From experience, I can usually tell these just from an eyeball of the waveform and spectrogram, these seems to be reliable cues for when it’s occurring - generally an overlaid frequency spike with a duration of between 8 and 60 (median ~25) ten-thousandths of a second, particularly common on “a” sounds, at the end of a sentence, or before “the” sounds (although can appear in many other locations).

The solution for these (once identified) in Audacity is to use the “repair” tool over the specified section (or, since the section commonly is greater than the 128 sample limit, repeatedly using it over the duration) to “smooth” the soundwave of that section based on the brief sample before and after it. Alternatively, just cut the section entirely, picking points before and after with equal positions on the waveform - because these sounds are so short, it is almost impossible to notice their cutting.

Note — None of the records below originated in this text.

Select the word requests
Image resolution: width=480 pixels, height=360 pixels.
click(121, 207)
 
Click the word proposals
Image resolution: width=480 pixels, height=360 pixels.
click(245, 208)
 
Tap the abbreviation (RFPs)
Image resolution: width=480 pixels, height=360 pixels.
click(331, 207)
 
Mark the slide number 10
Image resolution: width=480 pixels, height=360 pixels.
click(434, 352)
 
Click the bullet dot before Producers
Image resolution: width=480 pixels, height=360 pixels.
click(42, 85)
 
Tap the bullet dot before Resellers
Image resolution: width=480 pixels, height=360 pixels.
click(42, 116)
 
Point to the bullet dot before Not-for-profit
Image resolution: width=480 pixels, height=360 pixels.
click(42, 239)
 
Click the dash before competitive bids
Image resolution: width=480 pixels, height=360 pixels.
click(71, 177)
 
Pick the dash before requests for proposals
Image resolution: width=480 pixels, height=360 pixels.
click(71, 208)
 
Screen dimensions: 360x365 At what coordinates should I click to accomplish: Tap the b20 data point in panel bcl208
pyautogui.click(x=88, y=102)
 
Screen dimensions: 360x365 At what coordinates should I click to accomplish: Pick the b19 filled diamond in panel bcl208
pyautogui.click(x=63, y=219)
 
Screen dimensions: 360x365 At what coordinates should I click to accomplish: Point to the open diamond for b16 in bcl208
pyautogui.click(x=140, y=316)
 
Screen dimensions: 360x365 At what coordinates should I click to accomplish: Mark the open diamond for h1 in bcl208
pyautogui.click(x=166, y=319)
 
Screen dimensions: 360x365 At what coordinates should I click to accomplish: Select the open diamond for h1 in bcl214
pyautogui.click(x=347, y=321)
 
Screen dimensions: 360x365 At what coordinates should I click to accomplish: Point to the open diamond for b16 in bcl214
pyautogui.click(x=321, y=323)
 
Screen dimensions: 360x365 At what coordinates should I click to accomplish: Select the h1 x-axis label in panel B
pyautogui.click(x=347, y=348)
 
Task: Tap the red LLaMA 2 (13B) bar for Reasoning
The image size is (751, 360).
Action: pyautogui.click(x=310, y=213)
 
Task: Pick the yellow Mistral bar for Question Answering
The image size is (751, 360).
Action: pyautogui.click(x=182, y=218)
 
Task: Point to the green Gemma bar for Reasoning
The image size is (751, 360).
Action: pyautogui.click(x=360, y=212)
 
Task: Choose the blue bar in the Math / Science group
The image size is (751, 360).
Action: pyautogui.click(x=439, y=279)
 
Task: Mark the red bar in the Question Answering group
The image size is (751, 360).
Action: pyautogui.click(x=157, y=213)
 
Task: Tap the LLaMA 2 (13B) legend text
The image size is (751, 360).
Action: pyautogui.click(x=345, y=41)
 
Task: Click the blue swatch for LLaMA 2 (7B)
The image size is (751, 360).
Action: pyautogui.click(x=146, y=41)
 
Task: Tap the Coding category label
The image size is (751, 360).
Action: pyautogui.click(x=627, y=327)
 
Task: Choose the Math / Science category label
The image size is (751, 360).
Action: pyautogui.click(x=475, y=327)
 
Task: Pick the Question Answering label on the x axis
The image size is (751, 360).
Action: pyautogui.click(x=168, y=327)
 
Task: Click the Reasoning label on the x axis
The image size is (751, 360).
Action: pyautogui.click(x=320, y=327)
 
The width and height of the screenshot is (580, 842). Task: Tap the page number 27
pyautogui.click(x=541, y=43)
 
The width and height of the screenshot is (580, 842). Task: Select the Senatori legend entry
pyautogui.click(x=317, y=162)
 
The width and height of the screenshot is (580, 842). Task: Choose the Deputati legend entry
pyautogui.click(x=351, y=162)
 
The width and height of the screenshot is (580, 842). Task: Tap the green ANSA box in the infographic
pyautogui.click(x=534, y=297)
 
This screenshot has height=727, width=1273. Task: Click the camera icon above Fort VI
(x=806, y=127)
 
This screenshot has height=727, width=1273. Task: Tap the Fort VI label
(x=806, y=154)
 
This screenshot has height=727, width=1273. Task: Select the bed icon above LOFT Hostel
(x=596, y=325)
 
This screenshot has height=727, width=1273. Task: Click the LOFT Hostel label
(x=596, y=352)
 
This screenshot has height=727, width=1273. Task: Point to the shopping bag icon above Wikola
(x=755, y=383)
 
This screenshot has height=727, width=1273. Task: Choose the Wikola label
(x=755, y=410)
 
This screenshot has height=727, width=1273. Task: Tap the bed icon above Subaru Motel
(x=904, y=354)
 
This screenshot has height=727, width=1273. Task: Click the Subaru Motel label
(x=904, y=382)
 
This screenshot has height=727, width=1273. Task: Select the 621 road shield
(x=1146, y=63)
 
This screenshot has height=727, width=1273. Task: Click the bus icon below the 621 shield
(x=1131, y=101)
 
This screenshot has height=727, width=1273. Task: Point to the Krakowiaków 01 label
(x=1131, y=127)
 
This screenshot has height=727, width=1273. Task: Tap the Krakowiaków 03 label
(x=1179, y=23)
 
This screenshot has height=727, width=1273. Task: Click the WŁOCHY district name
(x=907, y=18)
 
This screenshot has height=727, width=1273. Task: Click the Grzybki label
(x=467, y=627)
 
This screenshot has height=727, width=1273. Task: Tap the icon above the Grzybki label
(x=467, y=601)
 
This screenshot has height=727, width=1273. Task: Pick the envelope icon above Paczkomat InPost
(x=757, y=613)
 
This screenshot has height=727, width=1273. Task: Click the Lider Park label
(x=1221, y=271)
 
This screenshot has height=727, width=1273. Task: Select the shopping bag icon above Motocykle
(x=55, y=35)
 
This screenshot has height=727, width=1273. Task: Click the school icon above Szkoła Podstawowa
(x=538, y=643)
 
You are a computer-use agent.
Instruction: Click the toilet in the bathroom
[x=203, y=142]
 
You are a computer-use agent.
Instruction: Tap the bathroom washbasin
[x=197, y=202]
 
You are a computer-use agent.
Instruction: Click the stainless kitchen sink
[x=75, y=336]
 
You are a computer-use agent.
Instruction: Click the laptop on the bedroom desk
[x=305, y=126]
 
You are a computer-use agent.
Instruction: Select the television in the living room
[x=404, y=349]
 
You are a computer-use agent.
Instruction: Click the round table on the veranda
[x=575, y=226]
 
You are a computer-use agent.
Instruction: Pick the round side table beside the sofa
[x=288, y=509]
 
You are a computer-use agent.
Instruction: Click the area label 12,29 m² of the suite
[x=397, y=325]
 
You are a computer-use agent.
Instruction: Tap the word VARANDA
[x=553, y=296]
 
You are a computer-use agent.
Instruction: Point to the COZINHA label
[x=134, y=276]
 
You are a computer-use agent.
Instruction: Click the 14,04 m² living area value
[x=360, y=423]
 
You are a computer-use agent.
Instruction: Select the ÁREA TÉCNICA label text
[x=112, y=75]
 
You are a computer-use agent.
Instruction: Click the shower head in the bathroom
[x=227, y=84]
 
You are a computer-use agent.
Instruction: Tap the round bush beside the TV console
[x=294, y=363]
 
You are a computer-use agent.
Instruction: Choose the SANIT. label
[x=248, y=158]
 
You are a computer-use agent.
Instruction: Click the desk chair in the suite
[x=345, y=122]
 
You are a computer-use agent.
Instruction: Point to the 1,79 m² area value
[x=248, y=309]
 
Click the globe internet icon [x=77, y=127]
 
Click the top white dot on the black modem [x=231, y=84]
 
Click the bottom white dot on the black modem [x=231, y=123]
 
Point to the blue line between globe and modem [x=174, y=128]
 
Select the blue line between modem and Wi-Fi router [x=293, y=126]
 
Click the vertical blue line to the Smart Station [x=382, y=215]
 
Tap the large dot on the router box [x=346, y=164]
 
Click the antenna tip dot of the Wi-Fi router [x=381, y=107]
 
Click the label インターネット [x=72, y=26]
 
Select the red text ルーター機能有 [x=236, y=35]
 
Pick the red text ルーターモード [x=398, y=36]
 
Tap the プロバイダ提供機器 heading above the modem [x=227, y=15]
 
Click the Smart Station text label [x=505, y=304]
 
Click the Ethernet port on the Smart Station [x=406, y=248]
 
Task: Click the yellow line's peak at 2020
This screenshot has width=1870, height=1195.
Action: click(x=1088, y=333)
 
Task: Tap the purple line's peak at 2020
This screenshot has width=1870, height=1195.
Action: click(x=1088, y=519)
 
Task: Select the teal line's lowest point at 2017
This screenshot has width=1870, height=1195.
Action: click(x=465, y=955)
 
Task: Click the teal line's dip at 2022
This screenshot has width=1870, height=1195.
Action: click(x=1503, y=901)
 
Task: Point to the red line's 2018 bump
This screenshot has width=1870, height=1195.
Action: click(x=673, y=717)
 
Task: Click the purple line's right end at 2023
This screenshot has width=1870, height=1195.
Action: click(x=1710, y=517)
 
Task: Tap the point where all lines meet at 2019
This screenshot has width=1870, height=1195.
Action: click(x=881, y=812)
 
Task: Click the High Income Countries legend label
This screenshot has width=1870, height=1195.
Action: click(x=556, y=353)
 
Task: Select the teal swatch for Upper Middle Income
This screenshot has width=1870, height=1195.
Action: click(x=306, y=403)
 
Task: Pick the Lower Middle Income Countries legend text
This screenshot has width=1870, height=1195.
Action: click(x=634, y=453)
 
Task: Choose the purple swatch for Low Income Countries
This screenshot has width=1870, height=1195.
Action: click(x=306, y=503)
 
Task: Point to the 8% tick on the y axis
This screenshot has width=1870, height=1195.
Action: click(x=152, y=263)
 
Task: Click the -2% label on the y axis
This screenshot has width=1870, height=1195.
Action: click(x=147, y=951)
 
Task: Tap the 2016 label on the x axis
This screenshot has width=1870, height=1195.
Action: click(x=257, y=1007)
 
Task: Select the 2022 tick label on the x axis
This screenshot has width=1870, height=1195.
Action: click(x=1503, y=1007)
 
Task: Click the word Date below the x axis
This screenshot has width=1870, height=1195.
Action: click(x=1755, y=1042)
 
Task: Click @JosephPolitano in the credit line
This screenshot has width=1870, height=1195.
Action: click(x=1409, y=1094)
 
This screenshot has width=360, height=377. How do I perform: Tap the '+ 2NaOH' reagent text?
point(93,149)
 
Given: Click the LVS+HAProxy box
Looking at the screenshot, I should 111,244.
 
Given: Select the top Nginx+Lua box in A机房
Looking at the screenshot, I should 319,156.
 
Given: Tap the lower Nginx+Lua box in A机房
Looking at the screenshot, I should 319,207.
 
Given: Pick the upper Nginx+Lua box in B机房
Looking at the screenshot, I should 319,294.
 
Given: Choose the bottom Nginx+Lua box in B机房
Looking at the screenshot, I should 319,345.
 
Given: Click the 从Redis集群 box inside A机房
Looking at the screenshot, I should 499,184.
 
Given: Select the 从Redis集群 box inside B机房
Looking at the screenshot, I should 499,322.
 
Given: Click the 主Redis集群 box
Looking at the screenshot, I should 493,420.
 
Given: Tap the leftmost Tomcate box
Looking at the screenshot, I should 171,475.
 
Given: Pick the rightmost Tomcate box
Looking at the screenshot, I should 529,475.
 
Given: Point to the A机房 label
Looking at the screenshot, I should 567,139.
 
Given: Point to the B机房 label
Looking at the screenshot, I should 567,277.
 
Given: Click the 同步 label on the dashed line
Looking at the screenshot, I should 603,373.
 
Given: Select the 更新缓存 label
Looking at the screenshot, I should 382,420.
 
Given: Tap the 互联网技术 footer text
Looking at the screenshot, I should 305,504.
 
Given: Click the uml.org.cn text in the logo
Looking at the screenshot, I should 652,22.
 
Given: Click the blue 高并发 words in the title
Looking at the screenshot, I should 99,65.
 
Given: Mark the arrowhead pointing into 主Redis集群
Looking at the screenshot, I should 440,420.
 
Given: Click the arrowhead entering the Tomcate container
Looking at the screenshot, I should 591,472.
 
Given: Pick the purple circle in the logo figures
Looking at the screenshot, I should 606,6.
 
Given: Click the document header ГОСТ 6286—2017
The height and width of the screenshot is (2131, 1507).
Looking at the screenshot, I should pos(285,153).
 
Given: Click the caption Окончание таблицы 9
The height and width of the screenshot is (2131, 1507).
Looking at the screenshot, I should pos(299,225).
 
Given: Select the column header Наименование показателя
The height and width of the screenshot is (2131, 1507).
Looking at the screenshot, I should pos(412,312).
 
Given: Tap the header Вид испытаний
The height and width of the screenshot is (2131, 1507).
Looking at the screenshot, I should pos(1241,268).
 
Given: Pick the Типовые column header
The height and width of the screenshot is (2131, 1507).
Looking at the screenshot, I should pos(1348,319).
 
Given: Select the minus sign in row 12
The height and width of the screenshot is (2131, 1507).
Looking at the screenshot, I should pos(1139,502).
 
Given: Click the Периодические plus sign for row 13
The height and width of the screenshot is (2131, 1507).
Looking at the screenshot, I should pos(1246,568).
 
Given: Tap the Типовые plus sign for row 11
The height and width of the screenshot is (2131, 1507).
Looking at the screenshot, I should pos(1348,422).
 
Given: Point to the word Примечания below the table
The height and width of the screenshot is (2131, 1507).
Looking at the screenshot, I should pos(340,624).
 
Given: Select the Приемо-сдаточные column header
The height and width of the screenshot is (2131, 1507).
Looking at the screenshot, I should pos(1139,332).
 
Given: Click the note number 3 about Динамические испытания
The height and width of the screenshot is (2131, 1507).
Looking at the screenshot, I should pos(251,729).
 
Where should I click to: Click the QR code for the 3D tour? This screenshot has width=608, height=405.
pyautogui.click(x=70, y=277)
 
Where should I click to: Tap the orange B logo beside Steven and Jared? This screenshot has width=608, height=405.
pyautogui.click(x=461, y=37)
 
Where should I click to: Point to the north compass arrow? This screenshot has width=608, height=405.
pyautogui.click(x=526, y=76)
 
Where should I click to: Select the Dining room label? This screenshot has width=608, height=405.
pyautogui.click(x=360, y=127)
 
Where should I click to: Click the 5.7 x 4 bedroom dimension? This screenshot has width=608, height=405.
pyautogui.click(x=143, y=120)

I recorded a ~22 minute piece of sample audio, where I intentionally didn’t use any of the “just be a virtuous person” bullshit “mouth noise reducing tips” espoused on all the Google search results. So far I have gone through the first 6:36 of the recording and manually annotated the start and rough end times of 464 mouth sounds, which is where I got the duration values above. I *was* going to train an ML tool on this dataset, but it turned out my naive benchmark below did the job just fine.

(I have a separate private notebook where these is a bunch of me screwing around figuring out how to work with sound files/what fourier transform functions actually do, etc. I've cleared all that out for this public version, but if you want to improve on it, I'd suggest diving into the librosa library and gettign a feel for all that stuff).

## Naïve approach

This is done by loading a soundfile through librosa, cutting it into 4ms chunks each starting 1ms after the other, and then analysing the average frequency of the chunk. If a given chunk has a substantially greater average frequency to the ones abutting it (e.g mean frequency is >6000hz and >3x mean frequency of chunk ending the sample prior to it and chunk starting the sample after it), it will be flagged as a likely click.

Once the entire recording has been searched and chunks classified, overlapping chunks will be analysed to determine the highest frequency chunk, and this will be selected as the definitive "mouth noise" chunk for that section.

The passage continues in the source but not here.